* [Your assignment]:
Output the span of lines from the one that contains "Task: Click the Replace image button" through the end of the records, inclusive, exactly as written and free of pictures.

== Segment start ==

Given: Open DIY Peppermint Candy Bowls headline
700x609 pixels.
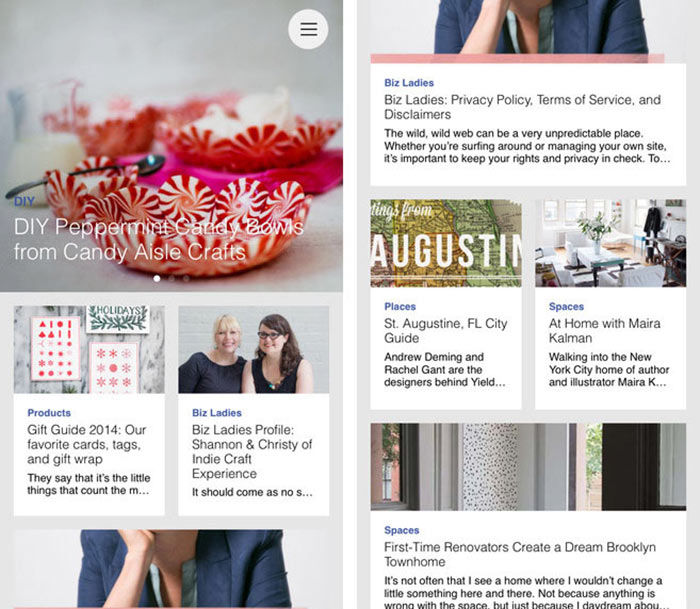Looking at the screenshot, I should [159, 239].
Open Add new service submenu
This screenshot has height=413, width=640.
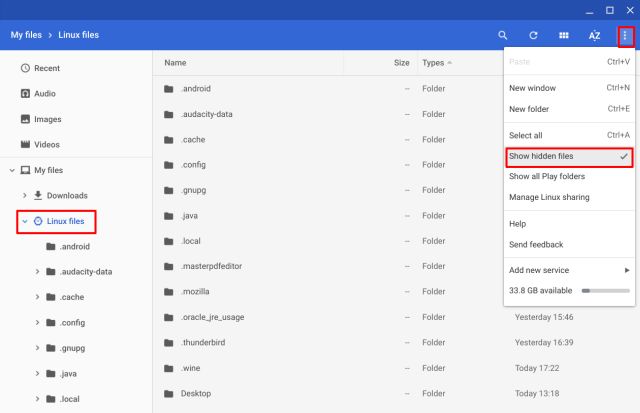(567, 270)
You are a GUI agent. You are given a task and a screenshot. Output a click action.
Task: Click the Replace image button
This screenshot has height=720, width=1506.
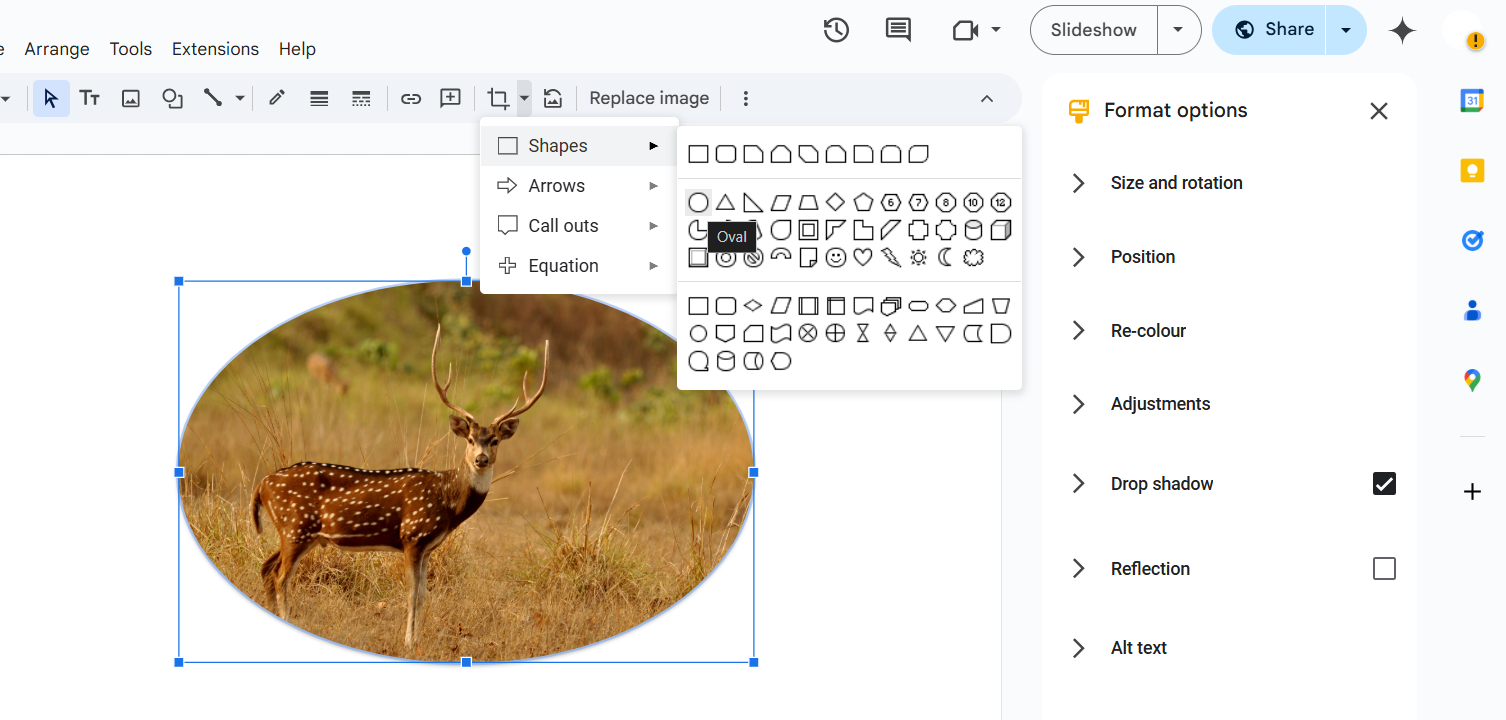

== Segment end ==

* [Answer below]:
Task: Click the Replace image button
This screenshot has height=720, width=1506.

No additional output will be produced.